I do love, "I love to engage in repartee with people who are stupider than I am," though. Oh, Anne...silly, silly Anne...

D'oh!!!

Transcript of someone reading this article on the 100 Dumbest Moments in Business:

"D'oh!!! Sigh...well, I'm sure the next one won't be...
D'oh!!! Okay, the next one can't possibly be...
D'OH!! Oh for fuck's sake...how could they...why would you...Gaaahh!"

Friday, December 02, 2005

Home state pride!

Woo hoo! Go North Carolina!
(*sigh*)

Honestly, I don't particularly care. Personally, I'm against the death penalty, mostly because it's pointless. It's demonstrably not a deterrent, both statistically and logically. I mean, if you're fucked up enough to kill your wife and father-in-law in front of two of your children, do you honestly think you're actually going to say to yourself on the front porch, "You know, I'd really like to fuck up my wife and father-in-law in front of two of my children. I'd be okay with spending the rest of my life in prison, but you know, I'd really prefer not to be killed quickly by the state. Fuck it...nevermind. Stupid death penalty..."?

So clearly it's just bloodlust. People feel better if the stupid fuck is killed. Which, though fun, don't really have a place in law. Law is about maintaining order, deterring crime, and arguably rehabilitating criminals. And it's not like killing the guy is going to make the victims' families feel any better. Doesn't exactly bring back the victims, now does it? Doesn't even help them cope psychologically. Just kind of pisses us off that the guy killed people and we'd like to fuck with him. And that really isn't a good basis for a law, now is it?

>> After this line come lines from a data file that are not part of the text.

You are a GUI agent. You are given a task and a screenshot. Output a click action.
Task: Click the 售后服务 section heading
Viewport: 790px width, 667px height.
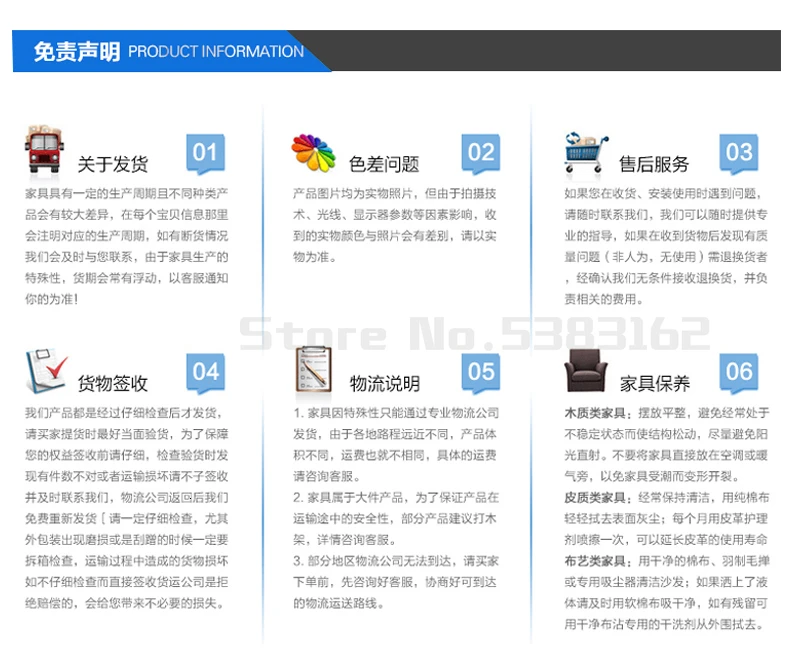pos(654,164)
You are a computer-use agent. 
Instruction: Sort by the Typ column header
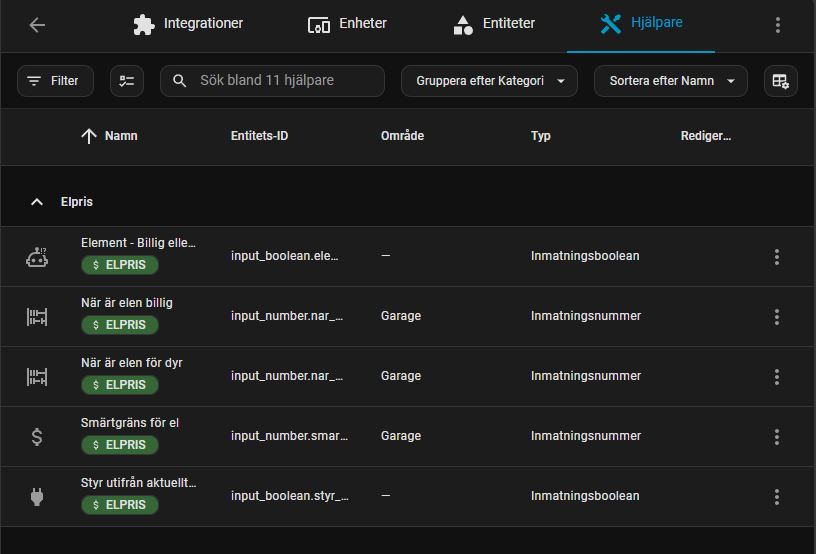click(540, 136)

That said, the number of executions that actually take place is so small, and the likely fraction of erroneous convictions within that small population is so small, that it seems kind of silly to get worked up about the issue from a public policy standpoint. It just doesn't have much of an impact on the crime rate or society in general one way or another. So while I think the idea in general is stupid, I don't really worry about it very much. Many more people die in the world every day for much stupider and more pointless reasons.